Es muy probable que los electores (y así lo vaticinan algunas encuestas, la última de Prensa Ibérica en la Comunidad Valenciana, sin ir más lejos, que revela el escaso rédito que el PP) seamos más avispados que nuestros gobernantes, por más que éstos últimos se agrupen bajo el epígrafe de clase dirigente y nosotros nos hayamos reconvertido en masa enfurecida. Pero la furia no está reñida con el sentido común, y la derecha española, con Pablo Casado al frente mano a mano con su socio Abascal, está muy lejos de la moderada proyección de Rajoy (kitchen aparte, que los españoles preferimos que barran la basura a nuestras espaldas) y no tanto de las maneras autoritarias de Aznar. Y, sin embargo, ahí está la cuarta mayoría absoluta de Núñez Feijóo para demostrar que otra derecha es posible. Aunque no nos engañemos: habría que ver al líder gallego en la oposición para saber de qué lado de la mesa juega la partida.

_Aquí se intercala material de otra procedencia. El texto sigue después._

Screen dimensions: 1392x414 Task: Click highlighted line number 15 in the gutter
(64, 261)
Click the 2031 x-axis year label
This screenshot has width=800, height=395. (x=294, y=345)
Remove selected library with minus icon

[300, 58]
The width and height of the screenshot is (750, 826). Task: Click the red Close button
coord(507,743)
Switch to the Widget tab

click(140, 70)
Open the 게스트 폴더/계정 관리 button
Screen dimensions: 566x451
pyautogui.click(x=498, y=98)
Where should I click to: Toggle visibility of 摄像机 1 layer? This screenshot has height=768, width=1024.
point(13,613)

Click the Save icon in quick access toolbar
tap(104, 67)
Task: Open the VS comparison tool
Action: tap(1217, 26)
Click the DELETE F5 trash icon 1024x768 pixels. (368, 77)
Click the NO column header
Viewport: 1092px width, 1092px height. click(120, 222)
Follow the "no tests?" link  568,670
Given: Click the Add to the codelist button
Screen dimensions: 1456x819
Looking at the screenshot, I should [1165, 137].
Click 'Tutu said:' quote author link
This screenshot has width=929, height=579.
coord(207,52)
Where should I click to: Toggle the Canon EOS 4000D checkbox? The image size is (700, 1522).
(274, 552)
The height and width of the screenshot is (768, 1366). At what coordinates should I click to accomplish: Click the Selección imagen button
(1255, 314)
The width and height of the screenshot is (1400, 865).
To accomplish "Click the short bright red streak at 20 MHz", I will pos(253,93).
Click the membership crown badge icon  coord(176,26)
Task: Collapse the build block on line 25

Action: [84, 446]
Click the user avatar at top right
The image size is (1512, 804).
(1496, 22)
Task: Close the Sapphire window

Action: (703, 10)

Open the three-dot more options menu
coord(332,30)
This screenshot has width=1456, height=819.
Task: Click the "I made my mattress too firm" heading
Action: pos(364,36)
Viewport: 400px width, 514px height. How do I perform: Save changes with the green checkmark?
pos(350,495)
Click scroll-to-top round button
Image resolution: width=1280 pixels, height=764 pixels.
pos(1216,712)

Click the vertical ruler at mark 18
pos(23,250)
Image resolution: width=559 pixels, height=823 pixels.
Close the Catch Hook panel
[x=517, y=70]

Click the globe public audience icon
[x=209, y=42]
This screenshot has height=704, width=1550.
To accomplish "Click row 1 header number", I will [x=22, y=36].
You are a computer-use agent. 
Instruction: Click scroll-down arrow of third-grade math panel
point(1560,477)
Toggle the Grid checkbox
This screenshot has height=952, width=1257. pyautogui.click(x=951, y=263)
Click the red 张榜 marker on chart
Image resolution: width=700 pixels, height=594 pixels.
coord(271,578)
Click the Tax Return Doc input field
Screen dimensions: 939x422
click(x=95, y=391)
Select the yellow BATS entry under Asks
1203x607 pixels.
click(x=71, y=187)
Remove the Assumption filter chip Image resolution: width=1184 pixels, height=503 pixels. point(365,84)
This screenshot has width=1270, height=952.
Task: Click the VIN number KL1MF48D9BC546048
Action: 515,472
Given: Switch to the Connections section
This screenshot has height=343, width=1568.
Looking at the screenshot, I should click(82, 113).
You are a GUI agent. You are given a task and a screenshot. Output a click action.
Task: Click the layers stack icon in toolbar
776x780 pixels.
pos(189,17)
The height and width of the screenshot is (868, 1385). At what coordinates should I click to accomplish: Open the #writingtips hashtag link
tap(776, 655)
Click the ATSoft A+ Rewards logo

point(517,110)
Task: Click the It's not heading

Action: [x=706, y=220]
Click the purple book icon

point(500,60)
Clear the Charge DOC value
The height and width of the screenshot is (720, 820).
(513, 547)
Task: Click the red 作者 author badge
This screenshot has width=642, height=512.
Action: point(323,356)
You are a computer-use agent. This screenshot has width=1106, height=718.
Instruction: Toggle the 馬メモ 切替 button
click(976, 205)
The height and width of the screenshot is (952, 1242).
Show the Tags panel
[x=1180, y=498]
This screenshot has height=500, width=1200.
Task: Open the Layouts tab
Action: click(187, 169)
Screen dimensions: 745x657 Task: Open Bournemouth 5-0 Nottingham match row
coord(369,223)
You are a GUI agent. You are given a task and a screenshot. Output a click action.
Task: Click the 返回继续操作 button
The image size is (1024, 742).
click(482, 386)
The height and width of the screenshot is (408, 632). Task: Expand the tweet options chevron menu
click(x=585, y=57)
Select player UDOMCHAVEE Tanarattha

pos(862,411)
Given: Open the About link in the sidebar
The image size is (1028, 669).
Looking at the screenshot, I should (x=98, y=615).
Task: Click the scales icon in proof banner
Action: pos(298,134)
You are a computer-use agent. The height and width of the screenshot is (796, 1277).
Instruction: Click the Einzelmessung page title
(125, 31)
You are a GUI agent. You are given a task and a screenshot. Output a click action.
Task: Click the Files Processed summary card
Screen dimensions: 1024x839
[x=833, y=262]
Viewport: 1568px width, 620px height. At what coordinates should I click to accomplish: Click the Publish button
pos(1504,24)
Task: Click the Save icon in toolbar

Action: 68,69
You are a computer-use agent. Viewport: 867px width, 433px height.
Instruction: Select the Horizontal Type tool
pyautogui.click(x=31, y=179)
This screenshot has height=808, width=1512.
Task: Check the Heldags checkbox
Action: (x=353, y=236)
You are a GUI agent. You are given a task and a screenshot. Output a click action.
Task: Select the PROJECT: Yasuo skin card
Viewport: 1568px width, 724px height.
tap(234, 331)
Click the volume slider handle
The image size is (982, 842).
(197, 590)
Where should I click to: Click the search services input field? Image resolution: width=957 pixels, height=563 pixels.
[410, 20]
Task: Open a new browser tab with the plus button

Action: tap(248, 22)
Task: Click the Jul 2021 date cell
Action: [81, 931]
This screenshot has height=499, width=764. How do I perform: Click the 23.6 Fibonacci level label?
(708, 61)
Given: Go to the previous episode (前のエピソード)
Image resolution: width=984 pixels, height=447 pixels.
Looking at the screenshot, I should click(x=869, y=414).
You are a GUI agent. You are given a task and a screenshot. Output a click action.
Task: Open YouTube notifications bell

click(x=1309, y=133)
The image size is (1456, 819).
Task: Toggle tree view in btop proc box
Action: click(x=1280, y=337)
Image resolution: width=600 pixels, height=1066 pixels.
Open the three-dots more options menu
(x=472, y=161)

La derecha española ha acabado por convencerse a sí misma de que no hay gobierno legítimo si no están ellos al mando. Tan alérgica a la memoria histórica, pero tan dada a rescatar de los libros las trincheras, el golpismo y el estado autoritario, sus dirigentes han terminado por creerse la literalidad de aquella histórica portada de Hermano Lobo en la que un preboste se dirigía a las masas: "¡O nosotros o el caos!" Y la gente coreaba unánime: "¡El caos, el caos!" Y el primero respondía, esta vez sin signos de exclamación, tranquilo, templado, sincero: "Es igual, también somos nosotros".